For \(a=\sum_i a_iB^i\),
\[a^2=\sum_i a_i^2B^{2i}+2\sum_{0\le i<j<n}a_i a_jB^{i+j}.\]A generic multiplication routine is always a correct squaring routine. A specialized squaring routine is an optimization that must prove the doubled cross terms are handled safely.
Bound for a doubled cross product
If \(0\le a_i,a_j<B\), then
\[2a_i a_j\le 2(B-1)^2=2B^2-4B+2.\]This does not fit in \(2w\) bits in general. A 16-bit limb implementation cannot simply compute 2 * ((uint32_t)ai * aj) and assume it is below \(2^{32}\). The product must be doubled with carry handling.
Common squaring bug
For 16-bit limbs, ((uint32_t)x * y) << 1 discards the top bit when \(xy\ge 2^{31}\). The mathematical term may need 33 bits. Correct code either accumulates cross products one at a time with carries or uses a representation whose bounds leave headroom.
Safe strategy
A safe first implementation uses multiplication for squaring:
void bn_sqr_n(limb_t *r, const limb_t *a, uint32_t n) {
bn_mul_n(r, a, a, n);
}
Only optimize after the test suite can compare both implementations across edge cases.
This wrapper inherits the aliasing contract of bn_mul_n. If r == a is allowed by the public API, square into a temporary product buffer first; otherwise the multiplication loop can overwrite limbs before they are read.
Specialized accumulation pattern
One robust pattern is:
- accumulate off-diagonal products into the output with multiply-add;
- double the full off-diagonal accumulator as a multi-limb left shift by one;
- add diagonal terms \(a_i^2B^{2i}\).
This keeps the doubling operation in multi-limb arithmetic, where overflow becomes an explicit carry.
Example: two limbs
For \(a=a_0+a_1B\),
\[a^2=a_0^2+2a_0a_1B+a_1^2B^2.\]If \(a_0=a_1=B-1\), then \(2a_0a_1=2B^2-4B+2\). This contributes to limbs 1, 2, and possibly 3 after carrying. Treating it as a single double-width value loses information.
Example: squaring a field element
In a prime field, squaring is often as frequent as multiplication. For exponentiation by \(p-2\), long chains consist mostly of squarings.

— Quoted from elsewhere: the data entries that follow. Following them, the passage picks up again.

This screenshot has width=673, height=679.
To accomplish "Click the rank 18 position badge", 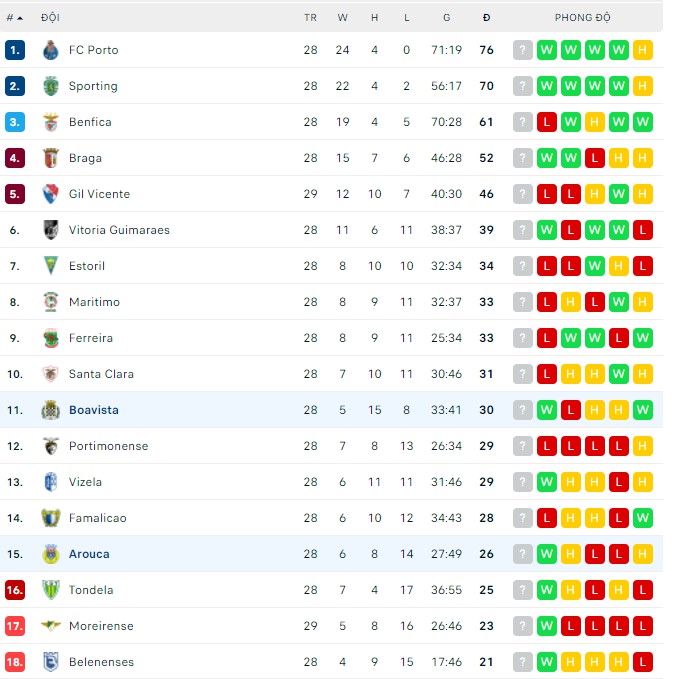I will 14,662.
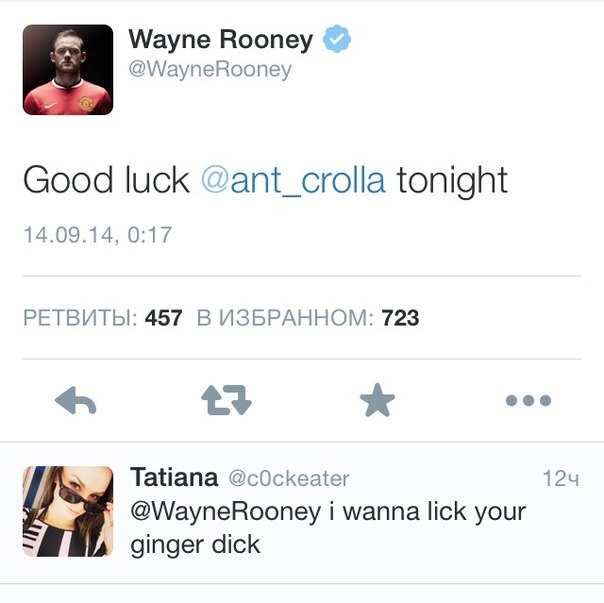Select the Wayne Rooney display name
This screenshot has width=604, height=603.
(x=221, y=40)
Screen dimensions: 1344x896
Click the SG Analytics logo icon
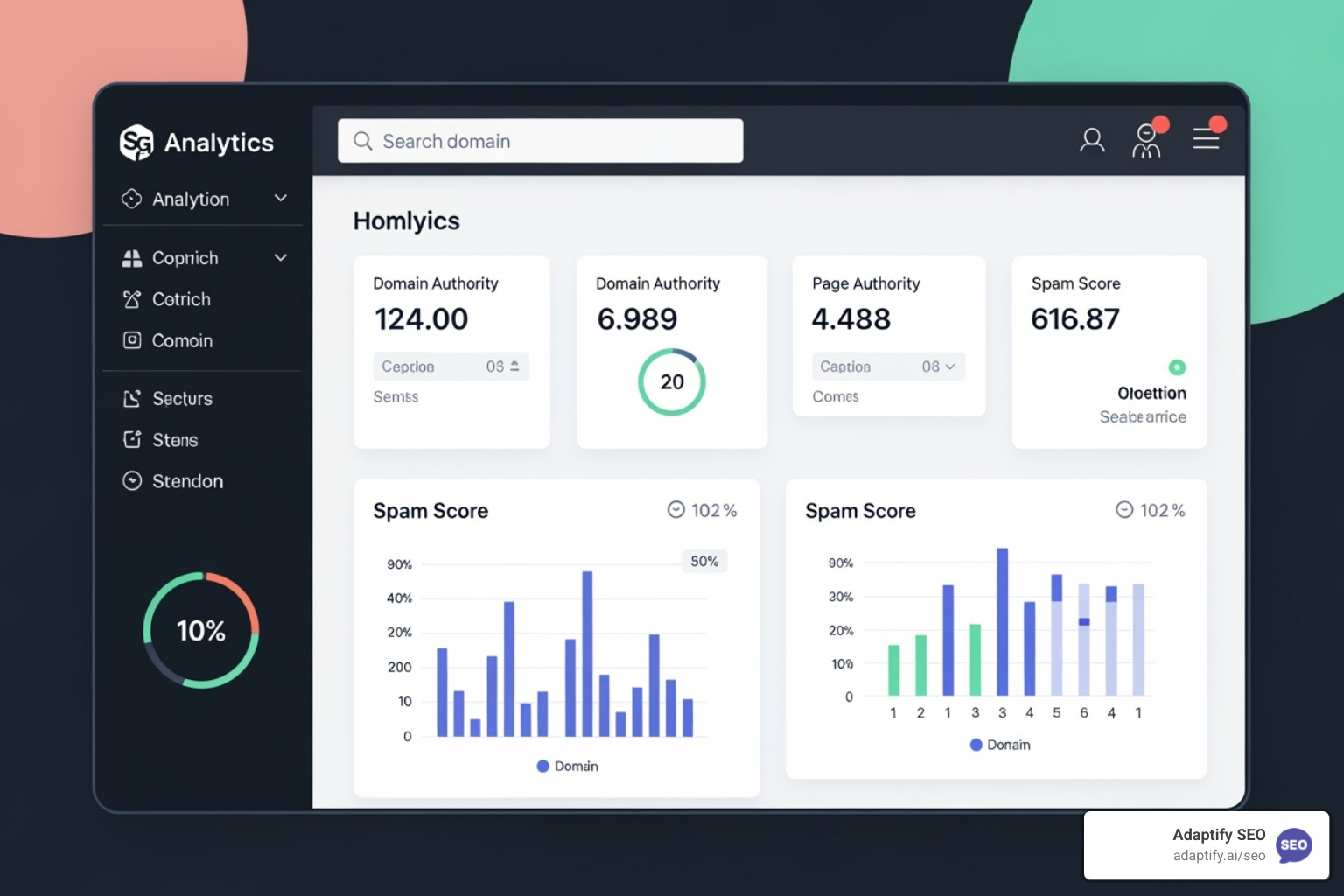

A 15 percent squaring speedup can matter, but only if the specialized routine preserves the same canonical or lazy range invariant as multiplication.
Proof checklist
For a specialized squaring routine, write down:
- where each diagonal term \(a_i^2B^{2i}\) is added;
- where each cross term \(2a_i a_jB^{i+j}\) is added;
- the maximum value of each accumulator before carry propagation;
- whether any shift or doubling can exceed the available type width;
- whether the loop schedule depends only on public length \(n\).
SageMath differential test
for n in [1, 2, 4, 8]:
B = 2^16
tests = [0, 1, B^n - 1, B^(n-1), B^(n-1) + B - 1]
for x in tests:
print(x*x < B^(2*n))
This says the final product fits in \(2n\) limbs. It does not say an intermediate doubled cross term fits in one double-width word.